Daintree returned to original owners
More than 160,000 hectares of Far North Queensland has been handed back to its traditional owners.
The Eastern Kuku Yalanji people have regained ownership of land encompassing several national parks, including the UNESCO World Heritage-listed Daintree National Park, the world’s oldest living rainforest.
A transition program means traditional owners will jointly manage the land with the Queensland government, before it is eventually managed solely by Indigenous groups.
Jabalbina Yalanji Aboriginal Corporation chair and Kuku Yalanji woman Lynette Johnson said Eastern Kuku Yalanji people want to bring more information to the public about how to respect country.
“There is a cultural hub coming, that's in the future,” she said this week.
“The talks have been done, it's coming, the process has started.”
Any development on the land must now be assessed by the Jabalbina Aboriginal Yalanji Corporation, the state government and other established bodies.
Many of the areas now being handed back are part of the Douglas Shire.
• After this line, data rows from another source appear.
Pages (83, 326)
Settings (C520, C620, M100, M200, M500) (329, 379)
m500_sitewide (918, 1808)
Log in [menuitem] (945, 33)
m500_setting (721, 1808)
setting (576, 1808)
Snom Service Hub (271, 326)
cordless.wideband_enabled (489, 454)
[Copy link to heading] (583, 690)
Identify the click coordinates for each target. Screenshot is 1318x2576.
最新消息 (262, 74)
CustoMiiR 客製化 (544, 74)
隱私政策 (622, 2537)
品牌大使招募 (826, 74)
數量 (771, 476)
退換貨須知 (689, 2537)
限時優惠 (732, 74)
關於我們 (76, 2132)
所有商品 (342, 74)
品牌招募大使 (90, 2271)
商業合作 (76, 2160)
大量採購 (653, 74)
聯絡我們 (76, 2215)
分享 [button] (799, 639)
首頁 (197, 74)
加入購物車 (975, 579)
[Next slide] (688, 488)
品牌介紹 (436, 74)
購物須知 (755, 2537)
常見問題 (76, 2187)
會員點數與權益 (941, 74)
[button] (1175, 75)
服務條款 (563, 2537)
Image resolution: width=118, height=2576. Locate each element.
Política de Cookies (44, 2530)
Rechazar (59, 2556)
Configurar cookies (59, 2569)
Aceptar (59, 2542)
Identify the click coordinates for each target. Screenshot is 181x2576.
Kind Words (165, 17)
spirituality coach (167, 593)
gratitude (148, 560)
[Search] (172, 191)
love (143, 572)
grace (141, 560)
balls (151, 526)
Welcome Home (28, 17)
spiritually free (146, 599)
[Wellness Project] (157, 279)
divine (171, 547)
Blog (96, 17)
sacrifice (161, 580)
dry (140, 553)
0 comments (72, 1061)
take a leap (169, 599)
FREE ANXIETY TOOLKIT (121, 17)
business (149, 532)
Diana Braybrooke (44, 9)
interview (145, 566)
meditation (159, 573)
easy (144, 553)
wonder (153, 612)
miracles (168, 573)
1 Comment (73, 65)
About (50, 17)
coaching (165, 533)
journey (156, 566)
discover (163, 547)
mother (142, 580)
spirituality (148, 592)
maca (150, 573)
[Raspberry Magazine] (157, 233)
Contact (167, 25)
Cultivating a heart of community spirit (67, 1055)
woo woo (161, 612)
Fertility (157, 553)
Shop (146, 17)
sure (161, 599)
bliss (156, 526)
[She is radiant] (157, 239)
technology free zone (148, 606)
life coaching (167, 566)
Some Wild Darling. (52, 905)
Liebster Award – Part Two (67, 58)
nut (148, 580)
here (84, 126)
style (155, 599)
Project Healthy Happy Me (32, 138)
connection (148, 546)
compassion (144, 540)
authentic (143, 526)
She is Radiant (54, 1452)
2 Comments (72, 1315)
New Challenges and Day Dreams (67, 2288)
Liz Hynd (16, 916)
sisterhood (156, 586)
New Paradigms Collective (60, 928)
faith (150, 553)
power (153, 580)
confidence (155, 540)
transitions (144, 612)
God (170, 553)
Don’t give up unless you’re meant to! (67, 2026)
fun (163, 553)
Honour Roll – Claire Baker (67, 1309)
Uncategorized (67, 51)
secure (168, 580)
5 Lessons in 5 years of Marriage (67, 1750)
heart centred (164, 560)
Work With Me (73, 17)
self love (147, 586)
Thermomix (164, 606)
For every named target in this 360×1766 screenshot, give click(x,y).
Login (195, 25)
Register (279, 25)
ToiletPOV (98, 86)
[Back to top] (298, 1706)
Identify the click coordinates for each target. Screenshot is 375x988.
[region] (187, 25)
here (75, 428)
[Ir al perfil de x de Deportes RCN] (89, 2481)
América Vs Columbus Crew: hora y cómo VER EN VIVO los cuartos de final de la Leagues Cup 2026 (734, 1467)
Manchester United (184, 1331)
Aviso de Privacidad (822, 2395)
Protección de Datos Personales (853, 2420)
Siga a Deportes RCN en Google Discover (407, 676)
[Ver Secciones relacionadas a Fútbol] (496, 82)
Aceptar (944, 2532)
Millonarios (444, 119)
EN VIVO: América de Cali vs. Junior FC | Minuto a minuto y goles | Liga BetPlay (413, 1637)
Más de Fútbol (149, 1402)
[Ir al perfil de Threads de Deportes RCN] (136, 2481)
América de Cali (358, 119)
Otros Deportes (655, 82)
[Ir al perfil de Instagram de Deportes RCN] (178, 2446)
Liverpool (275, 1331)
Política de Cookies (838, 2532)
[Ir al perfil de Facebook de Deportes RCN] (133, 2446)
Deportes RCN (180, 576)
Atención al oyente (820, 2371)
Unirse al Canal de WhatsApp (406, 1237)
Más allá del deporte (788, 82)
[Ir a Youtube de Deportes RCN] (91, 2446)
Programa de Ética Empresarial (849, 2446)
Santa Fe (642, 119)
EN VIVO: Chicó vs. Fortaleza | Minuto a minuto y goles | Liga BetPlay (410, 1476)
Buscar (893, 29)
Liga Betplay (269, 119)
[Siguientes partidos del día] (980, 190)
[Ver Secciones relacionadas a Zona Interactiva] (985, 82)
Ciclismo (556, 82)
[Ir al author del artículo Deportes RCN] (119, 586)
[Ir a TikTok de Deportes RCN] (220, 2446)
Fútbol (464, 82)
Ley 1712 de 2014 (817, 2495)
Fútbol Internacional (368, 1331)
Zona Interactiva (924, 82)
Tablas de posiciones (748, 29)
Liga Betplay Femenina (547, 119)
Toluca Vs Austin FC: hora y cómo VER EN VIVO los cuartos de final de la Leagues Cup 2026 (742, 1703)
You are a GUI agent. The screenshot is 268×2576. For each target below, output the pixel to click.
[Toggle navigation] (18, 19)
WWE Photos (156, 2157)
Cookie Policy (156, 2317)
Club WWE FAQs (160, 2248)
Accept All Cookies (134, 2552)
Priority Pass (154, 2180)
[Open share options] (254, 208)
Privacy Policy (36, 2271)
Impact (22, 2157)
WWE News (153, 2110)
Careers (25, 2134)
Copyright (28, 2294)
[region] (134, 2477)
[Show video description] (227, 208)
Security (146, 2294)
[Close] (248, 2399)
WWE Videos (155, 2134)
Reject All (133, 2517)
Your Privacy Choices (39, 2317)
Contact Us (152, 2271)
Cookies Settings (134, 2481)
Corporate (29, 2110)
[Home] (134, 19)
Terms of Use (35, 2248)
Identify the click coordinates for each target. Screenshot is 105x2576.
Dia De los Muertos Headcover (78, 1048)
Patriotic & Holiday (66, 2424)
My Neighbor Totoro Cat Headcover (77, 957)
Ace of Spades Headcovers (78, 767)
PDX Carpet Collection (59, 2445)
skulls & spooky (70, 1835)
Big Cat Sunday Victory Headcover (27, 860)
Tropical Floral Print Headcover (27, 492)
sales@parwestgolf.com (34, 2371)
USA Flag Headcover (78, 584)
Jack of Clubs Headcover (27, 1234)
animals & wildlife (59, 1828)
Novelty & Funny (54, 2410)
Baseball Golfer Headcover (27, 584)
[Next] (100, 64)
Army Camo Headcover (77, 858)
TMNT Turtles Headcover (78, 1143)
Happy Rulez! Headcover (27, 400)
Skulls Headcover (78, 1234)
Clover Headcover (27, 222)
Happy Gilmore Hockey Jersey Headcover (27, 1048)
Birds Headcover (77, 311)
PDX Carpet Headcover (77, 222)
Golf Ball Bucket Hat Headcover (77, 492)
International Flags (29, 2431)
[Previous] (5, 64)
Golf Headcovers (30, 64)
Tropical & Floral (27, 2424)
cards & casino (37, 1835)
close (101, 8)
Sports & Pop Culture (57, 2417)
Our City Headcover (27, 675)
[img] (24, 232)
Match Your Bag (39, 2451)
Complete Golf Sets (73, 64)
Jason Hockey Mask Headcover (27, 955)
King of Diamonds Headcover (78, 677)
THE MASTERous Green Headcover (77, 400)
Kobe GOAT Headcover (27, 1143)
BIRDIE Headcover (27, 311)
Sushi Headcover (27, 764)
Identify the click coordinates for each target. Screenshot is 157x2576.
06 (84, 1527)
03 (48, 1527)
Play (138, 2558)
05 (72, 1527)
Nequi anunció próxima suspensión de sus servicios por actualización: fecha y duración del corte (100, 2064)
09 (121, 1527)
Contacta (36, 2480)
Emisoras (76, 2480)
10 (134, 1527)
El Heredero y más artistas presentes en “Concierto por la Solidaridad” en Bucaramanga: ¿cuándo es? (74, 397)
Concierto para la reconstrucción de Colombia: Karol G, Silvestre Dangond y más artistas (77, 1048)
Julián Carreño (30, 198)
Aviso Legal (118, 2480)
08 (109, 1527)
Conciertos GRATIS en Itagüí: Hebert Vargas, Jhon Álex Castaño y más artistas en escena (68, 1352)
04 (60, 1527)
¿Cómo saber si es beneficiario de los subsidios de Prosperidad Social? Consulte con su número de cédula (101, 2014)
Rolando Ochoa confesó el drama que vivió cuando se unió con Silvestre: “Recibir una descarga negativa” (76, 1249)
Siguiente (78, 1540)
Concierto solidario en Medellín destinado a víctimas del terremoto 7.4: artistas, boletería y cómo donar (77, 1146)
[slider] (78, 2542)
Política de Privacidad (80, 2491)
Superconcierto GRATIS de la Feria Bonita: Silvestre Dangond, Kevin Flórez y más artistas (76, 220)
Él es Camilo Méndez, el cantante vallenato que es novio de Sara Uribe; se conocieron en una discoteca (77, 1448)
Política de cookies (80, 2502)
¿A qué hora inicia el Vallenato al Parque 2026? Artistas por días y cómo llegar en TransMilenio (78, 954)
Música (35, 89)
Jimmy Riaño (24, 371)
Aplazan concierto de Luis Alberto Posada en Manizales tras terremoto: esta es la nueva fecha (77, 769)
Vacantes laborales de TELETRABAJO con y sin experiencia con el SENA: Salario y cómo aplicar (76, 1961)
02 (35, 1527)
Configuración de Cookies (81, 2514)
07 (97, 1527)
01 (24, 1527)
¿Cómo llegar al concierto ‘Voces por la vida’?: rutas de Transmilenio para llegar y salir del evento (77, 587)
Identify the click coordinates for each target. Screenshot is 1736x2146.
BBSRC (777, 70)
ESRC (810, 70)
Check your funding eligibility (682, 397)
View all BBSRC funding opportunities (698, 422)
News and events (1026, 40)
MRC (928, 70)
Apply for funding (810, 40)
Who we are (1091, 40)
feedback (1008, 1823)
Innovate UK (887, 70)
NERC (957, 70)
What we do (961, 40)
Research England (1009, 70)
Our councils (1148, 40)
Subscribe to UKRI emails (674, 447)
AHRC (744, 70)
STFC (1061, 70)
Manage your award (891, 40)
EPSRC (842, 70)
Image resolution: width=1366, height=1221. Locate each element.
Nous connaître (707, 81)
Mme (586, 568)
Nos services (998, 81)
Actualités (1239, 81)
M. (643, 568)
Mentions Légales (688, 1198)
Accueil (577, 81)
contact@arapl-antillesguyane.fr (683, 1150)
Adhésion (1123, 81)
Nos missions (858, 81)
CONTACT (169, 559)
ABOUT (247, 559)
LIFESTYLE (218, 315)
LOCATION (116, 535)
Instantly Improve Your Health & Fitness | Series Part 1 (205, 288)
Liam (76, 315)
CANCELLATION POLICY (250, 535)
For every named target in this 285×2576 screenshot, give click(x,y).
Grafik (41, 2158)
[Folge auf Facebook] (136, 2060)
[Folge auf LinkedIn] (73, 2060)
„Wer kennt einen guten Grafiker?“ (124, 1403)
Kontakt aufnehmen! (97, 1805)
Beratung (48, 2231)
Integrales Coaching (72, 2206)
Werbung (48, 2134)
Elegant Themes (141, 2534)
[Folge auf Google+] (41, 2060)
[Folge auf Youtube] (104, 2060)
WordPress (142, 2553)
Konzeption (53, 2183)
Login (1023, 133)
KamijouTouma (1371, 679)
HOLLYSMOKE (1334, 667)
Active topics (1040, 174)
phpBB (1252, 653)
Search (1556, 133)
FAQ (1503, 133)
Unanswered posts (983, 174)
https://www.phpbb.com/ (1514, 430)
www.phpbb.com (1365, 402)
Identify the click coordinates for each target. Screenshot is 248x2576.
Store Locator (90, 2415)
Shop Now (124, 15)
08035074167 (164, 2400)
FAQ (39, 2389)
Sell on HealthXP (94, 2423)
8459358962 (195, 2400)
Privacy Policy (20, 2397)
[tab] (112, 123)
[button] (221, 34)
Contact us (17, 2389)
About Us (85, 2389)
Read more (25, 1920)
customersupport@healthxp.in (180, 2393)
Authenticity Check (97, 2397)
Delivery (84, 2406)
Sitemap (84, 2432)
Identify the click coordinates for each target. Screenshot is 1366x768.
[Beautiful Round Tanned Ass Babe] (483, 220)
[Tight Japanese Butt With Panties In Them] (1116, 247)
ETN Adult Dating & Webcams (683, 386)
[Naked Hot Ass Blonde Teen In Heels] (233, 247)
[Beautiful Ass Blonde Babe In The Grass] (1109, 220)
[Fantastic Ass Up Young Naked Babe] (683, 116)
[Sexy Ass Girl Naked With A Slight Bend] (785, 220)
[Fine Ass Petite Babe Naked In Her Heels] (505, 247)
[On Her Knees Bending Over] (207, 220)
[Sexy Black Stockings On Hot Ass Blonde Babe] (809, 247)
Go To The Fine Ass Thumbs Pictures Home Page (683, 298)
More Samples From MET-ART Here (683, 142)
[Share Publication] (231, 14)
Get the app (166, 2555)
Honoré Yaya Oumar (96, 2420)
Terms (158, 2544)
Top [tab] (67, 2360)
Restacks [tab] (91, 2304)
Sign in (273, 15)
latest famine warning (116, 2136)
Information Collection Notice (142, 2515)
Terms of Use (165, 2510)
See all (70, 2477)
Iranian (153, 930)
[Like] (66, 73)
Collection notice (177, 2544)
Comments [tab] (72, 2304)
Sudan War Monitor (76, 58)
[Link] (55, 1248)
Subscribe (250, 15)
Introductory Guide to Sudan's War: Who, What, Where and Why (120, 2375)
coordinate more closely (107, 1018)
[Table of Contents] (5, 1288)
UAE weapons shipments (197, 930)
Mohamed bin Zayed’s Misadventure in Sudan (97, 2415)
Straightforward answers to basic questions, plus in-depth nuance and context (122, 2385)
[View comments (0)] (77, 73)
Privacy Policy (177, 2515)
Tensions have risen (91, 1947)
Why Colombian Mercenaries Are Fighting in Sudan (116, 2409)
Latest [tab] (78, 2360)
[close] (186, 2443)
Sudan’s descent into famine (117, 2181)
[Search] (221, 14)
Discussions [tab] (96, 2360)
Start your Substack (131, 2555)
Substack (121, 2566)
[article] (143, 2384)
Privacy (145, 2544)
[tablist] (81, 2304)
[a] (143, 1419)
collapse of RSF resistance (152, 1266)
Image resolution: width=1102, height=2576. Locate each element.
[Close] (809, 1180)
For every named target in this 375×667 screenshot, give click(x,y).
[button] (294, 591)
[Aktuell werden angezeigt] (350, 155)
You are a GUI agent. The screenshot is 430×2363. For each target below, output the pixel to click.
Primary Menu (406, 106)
CEO of Tourism Port Douglas Daintree, Tara Bennett, says it is any exciting time.
“We really do hope that the signing of this agreement will help kick-off some new experiences that are going to really broaden the engagement visitors can have with our traditional cultures,” she said.
“It is a moment where we can rewrite the tourism landscape.”
People can still camp in designated areas in the national parks, but they are being asked to avoid restricted places, including sacred sites.